▶ **Work instructions**
Records appear below. Give all of them again, exactly.

▶ **Data records**
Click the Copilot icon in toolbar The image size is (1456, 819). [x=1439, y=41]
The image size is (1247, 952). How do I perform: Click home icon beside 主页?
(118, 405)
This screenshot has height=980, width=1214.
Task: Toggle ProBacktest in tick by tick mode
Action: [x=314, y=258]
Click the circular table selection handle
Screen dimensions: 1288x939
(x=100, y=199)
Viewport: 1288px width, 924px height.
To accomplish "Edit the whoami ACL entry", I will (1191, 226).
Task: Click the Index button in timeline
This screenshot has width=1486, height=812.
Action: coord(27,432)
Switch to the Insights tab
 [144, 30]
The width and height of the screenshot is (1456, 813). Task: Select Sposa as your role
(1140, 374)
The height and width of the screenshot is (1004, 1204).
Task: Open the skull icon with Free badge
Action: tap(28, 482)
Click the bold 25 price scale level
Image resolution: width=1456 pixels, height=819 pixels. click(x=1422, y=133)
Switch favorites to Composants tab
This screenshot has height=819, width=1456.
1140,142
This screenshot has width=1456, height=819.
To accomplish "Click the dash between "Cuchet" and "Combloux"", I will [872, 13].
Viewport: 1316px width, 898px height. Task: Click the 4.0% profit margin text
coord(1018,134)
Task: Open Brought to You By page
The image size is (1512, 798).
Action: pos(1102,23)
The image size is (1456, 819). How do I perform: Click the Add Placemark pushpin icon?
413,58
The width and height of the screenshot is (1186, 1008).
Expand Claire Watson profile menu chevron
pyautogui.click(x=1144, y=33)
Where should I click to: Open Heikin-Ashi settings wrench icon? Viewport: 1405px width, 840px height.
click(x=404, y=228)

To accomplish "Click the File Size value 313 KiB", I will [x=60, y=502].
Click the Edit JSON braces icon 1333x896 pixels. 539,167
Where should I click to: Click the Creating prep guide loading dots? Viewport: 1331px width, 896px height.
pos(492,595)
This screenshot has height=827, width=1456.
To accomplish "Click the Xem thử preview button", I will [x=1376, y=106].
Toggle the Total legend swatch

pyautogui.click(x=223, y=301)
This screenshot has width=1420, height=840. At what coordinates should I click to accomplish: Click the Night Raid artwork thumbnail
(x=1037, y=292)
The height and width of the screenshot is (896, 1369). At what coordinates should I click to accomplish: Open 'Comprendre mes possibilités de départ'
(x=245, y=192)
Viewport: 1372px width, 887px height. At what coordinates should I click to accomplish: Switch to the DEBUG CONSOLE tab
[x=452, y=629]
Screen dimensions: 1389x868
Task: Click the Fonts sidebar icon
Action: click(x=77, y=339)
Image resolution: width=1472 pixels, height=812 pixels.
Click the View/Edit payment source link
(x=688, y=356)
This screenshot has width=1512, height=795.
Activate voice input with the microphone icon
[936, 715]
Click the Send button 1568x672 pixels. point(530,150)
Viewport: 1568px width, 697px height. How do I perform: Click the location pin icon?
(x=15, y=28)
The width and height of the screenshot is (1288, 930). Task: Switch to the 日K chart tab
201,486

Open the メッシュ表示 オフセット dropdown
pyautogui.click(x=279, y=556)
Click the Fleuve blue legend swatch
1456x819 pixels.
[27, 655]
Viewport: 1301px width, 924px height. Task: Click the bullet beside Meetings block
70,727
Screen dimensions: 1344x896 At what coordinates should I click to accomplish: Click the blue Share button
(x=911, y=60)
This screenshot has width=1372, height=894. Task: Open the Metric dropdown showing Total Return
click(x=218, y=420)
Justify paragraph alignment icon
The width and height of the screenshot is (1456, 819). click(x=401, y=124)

▶ **Response area**
Click the Copilot icon in toolbar The image size is (1456, 819). [x=1439, y=41]
The image size is (1247, 952). How do I perform: Click home icon beside 主页?
(118, 405)
This screenshot has height=980, width=1214.
Task: Toggle ProBacktest in tick by tick mode
Action: [x=314, y=258]
Click the circular table selection handle
Screen dimensions: 1288x939
(x=100, y=199)
Viewport: 1288px width, 924px height.
To accomplish "Edit the whoami ACL entry", I will (1191, 226).
Task: Click the Index button in timeline
This screenshot has width=1486, height=812.
Action: coord(27,432)
Switch to the Insights tab
 [144, 30]
The width and height of the screenshot is (1456, 813). Task: Select Sposa as your role
(1140, 374)
The height and width of the screenshot is (1004, 1204).
Task: Open the skull icon with Free badge
Action: tap(28, 482)
Click the bold 25 price scale level
Image resolution: width=1456 pixels, height=819 pixels. click(x=1422, y=133)
Switch favorites to Composants tab
This screenshot has height=819, width=1456.
1140,142
This screenshot has width=1456, height=819.
To accomplish "Click the dash between "Cuchet" and "Combloux"", I will [872, 13].
Viewport: 1316px width, 898px height. Task: Click the 4.0% profit margin text
coord(1018,134)
Task: Open Brought to You By page
The image size is (1512, 798).
Action: pos(1102,23)
The image size is (1456, 819). How do I perform: Click the Add Placemark pushpin icon?
413,58
The width and height of the screenshot is (1186, 1008).
Expand Claire Watson profile menu chevron
pyautogui.click(x=1144, y=33)
Where should I click to: Open Heikin-Ashi settings wrench icon? Viewport: 1405px width, 840px height.
click(x=404, y=228)

To accomplish "Click the File Size value 313 KiB", I will [x=60, y=502].
Click the Edit JSON braces icon 1333x896 pixels. 539,167
Where should I click to: Click the Creating prep guide loading dots? Viewport: 1331px width, 896px height.
pos(492,595)
This screenshot has height=827, width=1456.
To accomplish "Click the Xem thử preview button", I will [x=1376, y=106].
Toggle the Total legend swatch

pyautogui.click(x=223, y=301)
This screenshot has width=1420, height=840. At what coordinates should I click to accomplish: Click the Night Raid artwork thumbnail
(x=1037, y=292)
The height and width of the screenshot is (896, 1369). At what coordinates should I click to accomplish: Open 'Comprendre mes possibilités de départ'
(x=245, y=192)
Viewport: 1372px width, 887px height. At what coordinates should I click to accomplish: Switch to the DEBUG CONSOLE tab
[x=452, y=629]
Screen dimensions: 1389x868
Task: Click the Fonts sidebar icon
Action: click(x=77, y=339)
Image resolution: width=1472 pixels, height=812 pixels.
Click the View/Edit payment source link
(x=688, y=356)
This screenshot has width=1512, height=795.
Activate voice input with the microphone icon
[936, 715]
Click the Send button 1568x672 pixels. point(530,150)
Viewport: 1568px width, 697px height. How do I perform: Click the location pin icon?
(x=15, y=28)
The width and height of the screenshot is (1288, 930). Task: Switch to the 日K chart tab
201,486

Open the メッシュ表示 オフセット dropdown
pyautogui.click(x=279, y=556)
Click the Fleuve blue legend swatch
1456x819 pixels.
[27, 655]
Viewport: 1301px width, 924px height. Task: Click the bullet beside Meetings block
70,727
Screen dimensions: 1344x896 At what coordinates should I click to accomplish: Click the blue Share button
(x=911, y=60)
This screenshot has width=1372, height=894. Task: Open the Metric dropdown showing Total Return
click(x=218, y=420)
Justify paragraph alignment icon
The width and height of the screenshot is (1456, 819). click(x=401, y=124)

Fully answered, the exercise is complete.